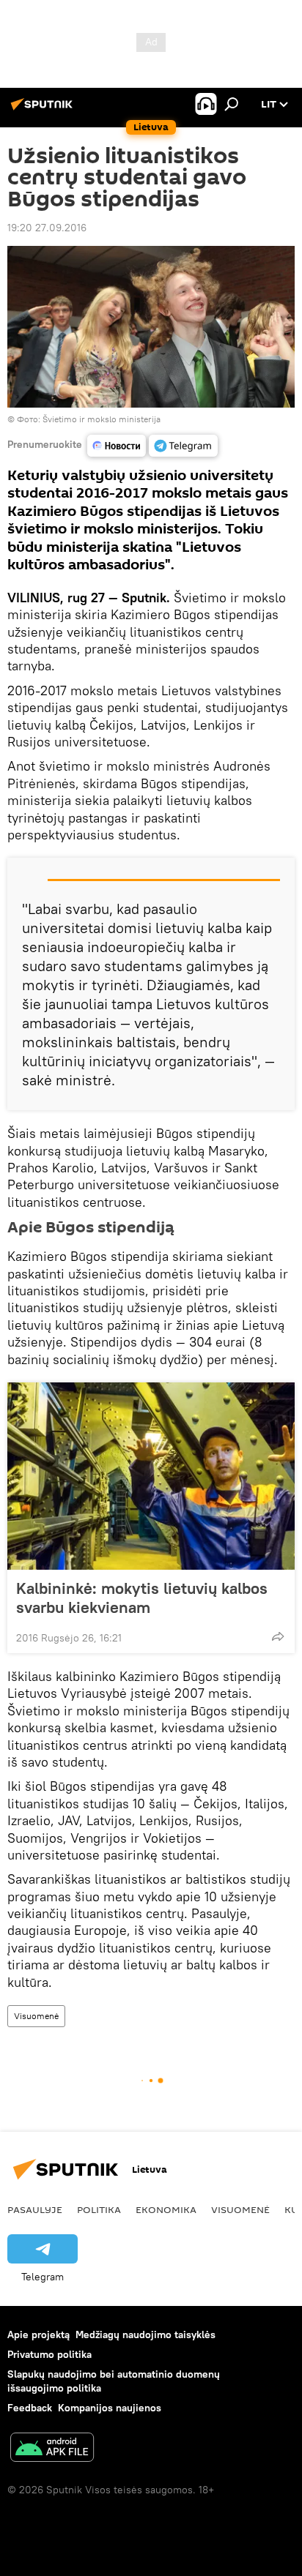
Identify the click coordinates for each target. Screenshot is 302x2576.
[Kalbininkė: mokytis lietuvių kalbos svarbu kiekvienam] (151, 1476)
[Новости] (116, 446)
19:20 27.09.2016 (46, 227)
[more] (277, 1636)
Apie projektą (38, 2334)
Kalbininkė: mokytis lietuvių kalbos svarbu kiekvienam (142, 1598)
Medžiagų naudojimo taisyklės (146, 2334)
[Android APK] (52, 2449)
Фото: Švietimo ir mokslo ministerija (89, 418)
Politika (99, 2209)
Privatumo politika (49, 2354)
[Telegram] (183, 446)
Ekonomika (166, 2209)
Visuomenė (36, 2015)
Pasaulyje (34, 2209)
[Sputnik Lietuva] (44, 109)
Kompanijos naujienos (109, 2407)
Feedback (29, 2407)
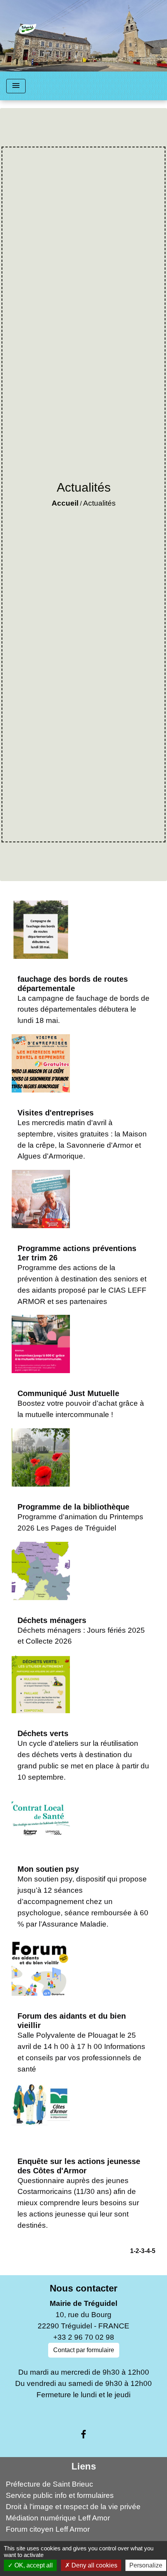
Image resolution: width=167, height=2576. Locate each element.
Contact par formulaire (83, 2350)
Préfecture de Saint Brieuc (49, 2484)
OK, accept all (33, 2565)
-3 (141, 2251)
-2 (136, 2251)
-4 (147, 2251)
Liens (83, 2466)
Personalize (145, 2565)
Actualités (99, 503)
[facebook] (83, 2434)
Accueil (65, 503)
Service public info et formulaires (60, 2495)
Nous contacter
● ● ● ● ● ● ●
## Directions
Please return the whole listing exactly. Do not copy its images.

## Task response
Identify the click coordinates for each target. Screenshot is 302x2576.
[Kalbininkė: mokytis lietuvių kalbos svarbu kiekvienam] (151, 1476)
[Новости] (116, 446)
19:20 27.09.2016 (46, 227)
[more] (277, 1636)
Apie projektą (38, 2334)
Kalbininkė: mokytis lietuvių kalbos svarbu kiekvienam (142, 1598)
Medžiagų naudojimo taisyklės (146, 2334)
[Android APK] (52, 2449)
Фото: Švietimo ir mokslo ministerija (89, 418)
Politika (99, 2209)
Privatumo politika (49, 2354)
[Telegram] (183, 446)
Ekonomika (166, 2209)
Visuomenė (36, 2015)
Pasaulyje (34, 2209)
[Sputnik Lietuva] (44, 109)
Kompanijos naujienos (109, 2407)
Feedback (29, 2407)
Image resolution: width=167, height=2576. Locate each element.
Contact par formulaire (83, 2350)
Préfecture de Saint Brieuc (49, 2484)
OK, accept all (33, 2565)
-3 (141, 2251)
-2 (136, 2251)
-4 (147, 2251)
Liens (83, 2466)
Personalize (145, 2565)
Actualités (99, 503)
[facebook] (83, 2434)
Accueil (65, 503)
Service public info et formulaires (60, 2495)
Nous contacter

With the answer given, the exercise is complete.